Alors que le Tchad se prépare à célébrer le 66ᵉ anniversaire de son indépendance le 11 août 2026, Pahimi Padacké Albert, figure de proue de l’opposition et président du Rassemblement national des démocrates tchadiens (RNDT-Le Réveil), lance un vibrant appel à l’unité, à l’apaisement et à la réconciliation. L’ancien Premier ministre s’adresse au peuple tchadien avec une profonde humilité et un sens aigu des responsabilités, soulignant l’importance de ce moment pour la politique africaine.

Un climat de tensions et de frustrations

Cette célébration nationale intervient, selon Pahimi Padacké Albert, dans un environnement politique complexe, marqué par des tensions latentes et un sentiment généralisé de frustration. « Nous commémorons cette année notre liberté dans une atmosphère de tension politique silencieuse mais palpable, et de frustrations alimentées par un sentiment d’exclusion multidimensionnelle », a-t-il affirmé. Cette situation délicate reflète des défis majeurs pour la société africaine tchadienne.

Plaidoyer pour le dialogue et l’ouverture

Face à ce tableau, le leader du RNDT-Le Réveil insiste sur la nécessité d’un dialogue renforcé et d’une ouverture politique sincère. « Aujourd’hui, j’exhorte à nouveau, avec un sens profond de la responsabilité, à l’unité, à l’apaisement, à l’esprit d’ouverture et à la réconciliation des cœurs », a-t-il déclaré, visant à renforcer le lien entre le peuple tchadien.

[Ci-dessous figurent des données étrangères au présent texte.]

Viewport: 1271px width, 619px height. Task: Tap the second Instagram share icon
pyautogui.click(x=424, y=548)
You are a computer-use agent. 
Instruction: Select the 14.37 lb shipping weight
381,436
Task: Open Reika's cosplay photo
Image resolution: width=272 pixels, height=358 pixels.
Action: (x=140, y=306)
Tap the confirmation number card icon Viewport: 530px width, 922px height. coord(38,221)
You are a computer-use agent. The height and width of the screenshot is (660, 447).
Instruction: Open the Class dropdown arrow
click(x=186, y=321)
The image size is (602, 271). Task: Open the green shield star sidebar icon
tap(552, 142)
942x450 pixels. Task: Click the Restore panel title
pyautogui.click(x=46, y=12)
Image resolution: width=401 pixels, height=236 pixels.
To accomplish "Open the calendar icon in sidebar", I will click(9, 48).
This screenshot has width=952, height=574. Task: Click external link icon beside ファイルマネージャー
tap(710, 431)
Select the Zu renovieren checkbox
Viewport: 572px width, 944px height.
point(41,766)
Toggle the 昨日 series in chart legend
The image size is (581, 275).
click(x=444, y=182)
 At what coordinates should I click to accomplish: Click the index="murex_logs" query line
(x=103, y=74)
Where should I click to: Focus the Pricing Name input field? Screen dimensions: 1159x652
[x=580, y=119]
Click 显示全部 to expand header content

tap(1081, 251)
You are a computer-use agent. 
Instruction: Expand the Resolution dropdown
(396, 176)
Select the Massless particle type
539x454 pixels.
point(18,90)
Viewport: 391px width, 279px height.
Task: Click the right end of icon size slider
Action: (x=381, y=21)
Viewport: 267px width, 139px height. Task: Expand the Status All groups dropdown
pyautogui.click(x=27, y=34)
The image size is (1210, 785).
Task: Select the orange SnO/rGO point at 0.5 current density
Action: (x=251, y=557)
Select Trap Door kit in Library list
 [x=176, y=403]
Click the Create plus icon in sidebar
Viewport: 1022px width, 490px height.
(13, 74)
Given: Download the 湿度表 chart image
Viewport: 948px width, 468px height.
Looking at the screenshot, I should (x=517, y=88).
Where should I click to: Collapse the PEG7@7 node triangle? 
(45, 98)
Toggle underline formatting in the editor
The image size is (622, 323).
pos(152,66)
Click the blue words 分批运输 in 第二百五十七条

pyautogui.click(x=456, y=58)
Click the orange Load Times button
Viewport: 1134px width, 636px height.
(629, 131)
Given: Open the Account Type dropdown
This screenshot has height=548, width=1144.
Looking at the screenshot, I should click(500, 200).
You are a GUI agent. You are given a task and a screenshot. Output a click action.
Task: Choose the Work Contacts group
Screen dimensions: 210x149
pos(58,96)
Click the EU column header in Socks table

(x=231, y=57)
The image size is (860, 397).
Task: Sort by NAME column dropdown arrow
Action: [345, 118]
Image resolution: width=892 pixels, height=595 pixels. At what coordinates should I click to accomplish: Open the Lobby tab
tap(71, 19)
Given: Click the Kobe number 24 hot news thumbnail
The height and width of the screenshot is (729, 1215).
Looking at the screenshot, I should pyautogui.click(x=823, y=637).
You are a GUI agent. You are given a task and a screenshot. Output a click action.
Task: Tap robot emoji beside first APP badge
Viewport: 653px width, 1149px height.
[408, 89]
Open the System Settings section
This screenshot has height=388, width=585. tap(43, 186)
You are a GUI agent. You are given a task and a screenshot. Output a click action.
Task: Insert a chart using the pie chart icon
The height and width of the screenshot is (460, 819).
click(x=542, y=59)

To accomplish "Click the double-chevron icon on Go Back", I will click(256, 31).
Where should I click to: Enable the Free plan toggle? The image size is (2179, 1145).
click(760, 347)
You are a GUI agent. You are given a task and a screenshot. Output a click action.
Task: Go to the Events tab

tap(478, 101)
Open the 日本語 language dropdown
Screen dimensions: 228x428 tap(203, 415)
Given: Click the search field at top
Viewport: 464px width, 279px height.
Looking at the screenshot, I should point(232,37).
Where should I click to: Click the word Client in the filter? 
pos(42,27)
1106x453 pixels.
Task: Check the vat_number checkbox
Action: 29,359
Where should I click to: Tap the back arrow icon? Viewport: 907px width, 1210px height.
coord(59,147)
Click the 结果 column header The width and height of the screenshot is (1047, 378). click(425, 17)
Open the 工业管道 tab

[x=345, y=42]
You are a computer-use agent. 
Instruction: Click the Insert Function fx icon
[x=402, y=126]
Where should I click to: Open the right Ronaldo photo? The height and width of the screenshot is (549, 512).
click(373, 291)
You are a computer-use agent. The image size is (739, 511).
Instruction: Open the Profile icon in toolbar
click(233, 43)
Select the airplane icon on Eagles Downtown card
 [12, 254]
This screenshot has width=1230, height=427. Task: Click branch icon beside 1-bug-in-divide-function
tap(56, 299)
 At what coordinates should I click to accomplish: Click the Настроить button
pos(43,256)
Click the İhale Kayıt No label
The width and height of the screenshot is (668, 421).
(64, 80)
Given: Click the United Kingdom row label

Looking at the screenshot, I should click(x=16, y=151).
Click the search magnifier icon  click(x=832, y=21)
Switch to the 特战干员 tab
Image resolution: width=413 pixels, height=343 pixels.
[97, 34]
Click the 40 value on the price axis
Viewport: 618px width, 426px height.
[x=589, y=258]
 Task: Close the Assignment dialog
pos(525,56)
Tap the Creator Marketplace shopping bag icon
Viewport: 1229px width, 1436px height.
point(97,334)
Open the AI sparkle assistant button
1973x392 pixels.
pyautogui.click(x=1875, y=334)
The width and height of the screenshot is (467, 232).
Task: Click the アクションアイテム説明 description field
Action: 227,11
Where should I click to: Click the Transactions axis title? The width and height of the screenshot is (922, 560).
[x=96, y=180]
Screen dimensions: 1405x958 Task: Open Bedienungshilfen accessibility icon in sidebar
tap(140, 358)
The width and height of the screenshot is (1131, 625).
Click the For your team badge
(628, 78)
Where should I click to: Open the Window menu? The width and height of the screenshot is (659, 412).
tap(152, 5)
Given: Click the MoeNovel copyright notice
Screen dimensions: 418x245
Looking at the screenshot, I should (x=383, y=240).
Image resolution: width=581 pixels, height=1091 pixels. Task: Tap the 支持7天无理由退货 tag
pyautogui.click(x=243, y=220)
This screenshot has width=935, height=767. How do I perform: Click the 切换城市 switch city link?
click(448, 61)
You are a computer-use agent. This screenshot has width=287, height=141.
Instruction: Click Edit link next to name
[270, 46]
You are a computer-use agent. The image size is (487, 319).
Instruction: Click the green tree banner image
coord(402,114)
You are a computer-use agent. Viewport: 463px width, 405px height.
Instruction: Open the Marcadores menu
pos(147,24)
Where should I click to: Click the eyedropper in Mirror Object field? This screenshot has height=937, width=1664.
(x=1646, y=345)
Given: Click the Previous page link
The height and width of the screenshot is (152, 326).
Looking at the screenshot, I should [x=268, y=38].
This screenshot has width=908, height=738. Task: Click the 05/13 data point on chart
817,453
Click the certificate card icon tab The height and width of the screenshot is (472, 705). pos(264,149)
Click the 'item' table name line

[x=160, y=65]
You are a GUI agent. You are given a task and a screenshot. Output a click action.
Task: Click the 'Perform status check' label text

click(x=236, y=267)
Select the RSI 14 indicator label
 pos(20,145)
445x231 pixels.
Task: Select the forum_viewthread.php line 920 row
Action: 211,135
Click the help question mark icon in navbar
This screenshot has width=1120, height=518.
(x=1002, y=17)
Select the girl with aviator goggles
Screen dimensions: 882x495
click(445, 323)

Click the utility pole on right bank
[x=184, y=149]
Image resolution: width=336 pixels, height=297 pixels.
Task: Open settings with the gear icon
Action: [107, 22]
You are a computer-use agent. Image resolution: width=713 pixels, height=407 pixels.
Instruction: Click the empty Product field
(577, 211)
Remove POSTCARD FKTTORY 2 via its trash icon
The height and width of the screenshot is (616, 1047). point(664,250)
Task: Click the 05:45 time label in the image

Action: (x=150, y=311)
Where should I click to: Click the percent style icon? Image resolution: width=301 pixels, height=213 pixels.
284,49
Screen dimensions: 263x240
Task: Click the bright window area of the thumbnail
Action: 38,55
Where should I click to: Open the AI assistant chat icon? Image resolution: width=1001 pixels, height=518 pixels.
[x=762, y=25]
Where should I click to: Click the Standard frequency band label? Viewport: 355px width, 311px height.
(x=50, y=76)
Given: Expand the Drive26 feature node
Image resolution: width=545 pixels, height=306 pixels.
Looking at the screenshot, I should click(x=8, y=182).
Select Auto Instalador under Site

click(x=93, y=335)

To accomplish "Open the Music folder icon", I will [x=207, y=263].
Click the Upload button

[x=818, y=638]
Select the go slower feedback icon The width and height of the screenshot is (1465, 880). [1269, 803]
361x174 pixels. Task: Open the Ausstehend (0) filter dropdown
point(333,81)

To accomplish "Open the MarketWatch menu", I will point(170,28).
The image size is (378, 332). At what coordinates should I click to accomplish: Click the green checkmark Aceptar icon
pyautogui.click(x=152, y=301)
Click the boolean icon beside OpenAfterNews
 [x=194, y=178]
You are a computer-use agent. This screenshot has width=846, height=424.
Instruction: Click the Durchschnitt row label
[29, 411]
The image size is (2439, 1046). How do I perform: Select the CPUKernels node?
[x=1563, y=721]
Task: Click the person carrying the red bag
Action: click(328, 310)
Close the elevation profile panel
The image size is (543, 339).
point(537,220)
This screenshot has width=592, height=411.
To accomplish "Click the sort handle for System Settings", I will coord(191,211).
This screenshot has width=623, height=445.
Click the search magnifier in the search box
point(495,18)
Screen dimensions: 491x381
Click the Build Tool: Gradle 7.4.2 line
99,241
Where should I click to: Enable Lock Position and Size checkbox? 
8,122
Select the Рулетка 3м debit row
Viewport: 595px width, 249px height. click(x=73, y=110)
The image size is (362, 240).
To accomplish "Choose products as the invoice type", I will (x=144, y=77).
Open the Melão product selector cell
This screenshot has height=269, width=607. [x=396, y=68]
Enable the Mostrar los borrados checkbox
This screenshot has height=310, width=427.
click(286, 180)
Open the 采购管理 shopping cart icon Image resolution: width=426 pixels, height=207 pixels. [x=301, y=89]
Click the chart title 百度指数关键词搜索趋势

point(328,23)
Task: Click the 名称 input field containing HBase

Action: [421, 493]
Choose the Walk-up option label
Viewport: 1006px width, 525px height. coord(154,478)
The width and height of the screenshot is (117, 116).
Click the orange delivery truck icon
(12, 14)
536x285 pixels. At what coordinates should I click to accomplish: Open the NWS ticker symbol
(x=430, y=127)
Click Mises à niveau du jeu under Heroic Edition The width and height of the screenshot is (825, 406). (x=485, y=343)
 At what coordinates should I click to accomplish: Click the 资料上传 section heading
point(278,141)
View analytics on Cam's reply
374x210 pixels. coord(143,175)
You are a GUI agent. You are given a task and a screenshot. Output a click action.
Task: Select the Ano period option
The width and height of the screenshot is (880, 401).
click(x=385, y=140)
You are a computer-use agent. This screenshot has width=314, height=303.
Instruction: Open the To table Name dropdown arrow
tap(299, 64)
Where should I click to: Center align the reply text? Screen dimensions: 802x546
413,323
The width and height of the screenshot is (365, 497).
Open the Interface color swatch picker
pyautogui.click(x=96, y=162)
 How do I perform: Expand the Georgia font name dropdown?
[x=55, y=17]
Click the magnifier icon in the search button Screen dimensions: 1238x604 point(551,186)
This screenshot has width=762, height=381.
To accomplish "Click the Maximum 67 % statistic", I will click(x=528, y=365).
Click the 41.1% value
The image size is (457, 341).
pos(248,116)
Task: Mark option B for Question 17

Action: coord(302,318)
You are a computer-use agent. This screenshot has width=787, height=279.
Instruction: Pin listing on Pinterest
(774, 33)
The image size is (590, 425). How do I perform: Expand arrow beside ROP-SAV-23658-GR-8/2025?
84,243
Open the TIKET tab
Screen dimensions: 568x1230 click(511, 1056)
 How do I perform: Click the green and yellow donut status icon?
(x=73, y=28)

Des demandes concrètes au président Déby Itno

Dans son message, Pahimi Padacké Albert interpelle directement le président de la République, Mahamat Idriss Déby Itno, l’invitant à prendre des initiatives décisives pour consolider la cohésion nationale. Il a solennellement demandé :

  • Que des décisions audacieuses soient prises pour dissiper les sentiments d’exclusion et unir davantage le peuple tchadien au sein d’une même famille.
  • Que les outils constitutionnels dont dispose le Chef de l’État soient employés pour restaurer la liberté des acteurs politiques dont la place légitime n’est pas derrière les barreaux.
  • Qu’une véritable ouverture politique, fondée sur des discussions franches, fraternelles et patriotiques, vienne sceller cet élan d’apaisement, en respectant les riches diversités politiques, culturelles et religieuses qui caractérisent les filles et fils du pays.